There is further evidence that a general, transdiagnostic psychosis dimension is complemented by five specific diagnostic constructs of psychosis (i.e., positive symptoms, negative symptoms, disorganization, mania, depression), which, when used in combination, allow for a more accurate classification of individuals into categorical diagnoses based on dimensional scores3, 27, 28, 32 (Figure 1). This approach draws on bifactor models for generating quantitative scores of a) a general, transdiagnostic psychosis factor and b) specific psychosis factors27, 28. Then, it adopts a strategy in which: first, quantitative scores on the general, transdiagnostic psychosis dimension may be used to determine whether to place individuals on the affective or non‐affective end of the psychosis spectrum; and, in a second step, based on the profiles for specific symptom dimensions, patients may be classified into specific diagnoses3, 27.

What is more, this approach provides directly measurable general, transdiagnostic as well as specific phenotypes for cross‐disorder investigations to identify transdiagnostically shared genetic and environmental contributions, as well as non‐shared factors contributing to specific symptom dimensions27. Given evidence for a general, transdiagnostic phenotype of psychosis at both the clinical27, 28 and subclinical27, 28 level of psychotic experiences, the existence of an “extended and transdiagnostic phenotype” in the general population can be suggested.

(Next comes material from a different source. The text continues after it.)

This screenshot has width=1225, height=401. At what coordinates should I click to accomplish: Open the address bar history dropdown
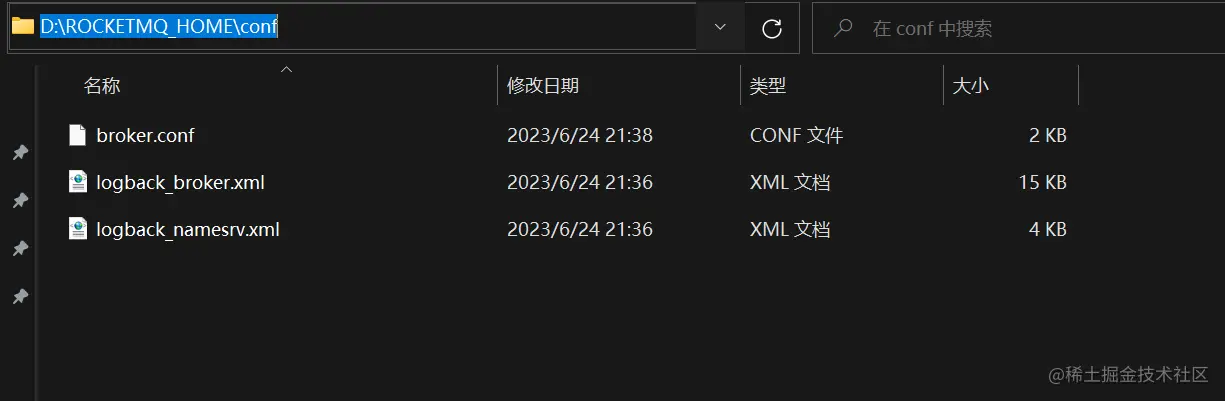[720, 28]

GENETIC AND SOCIO‐ENVIRONMENTAL FACTORS ASSOCIATED WITH THE EXTENDED PSYCHOSIS PHENOTYPE

Several studies have examined the level of psychotic experiences as an indirect measure of expression of the distributed genetic risk for psychotic disorder. Findings from these studies suggest that subclinical psychotic experiences and schizotypal symptoms in twins from the general population33, 34, 35, 36 and relatives of patients with psychosis37 are influenced by genetic effects. There is also evidence that subclinical psychotic experiences may reflect the transitory developmental expression of genetic risk for psychosis in the general population38.

A Danish birth cohort study reported that subclinical psychotic experiences at age 11‐12 years, assessed by clinical interview, were strongly associated with a family history of treated psychotic, but not common mental disorder, identified in an unbiased fashion through the national case register39. Further, studies and meta‐analyses have consistently reported that socio‐environmental risk factors such as ethnicity4, 10, 11, 40, 41, urbanicity23, 42, 43, 44, 45, childhood adversity4, 11, 46, 47, stressful life events21, 46, 48, and cannabis use4, 13, 21, 49, 50, 51, 52, 53, 54, 55 are shared across subclinical psychotic experiences and psychotic disorders.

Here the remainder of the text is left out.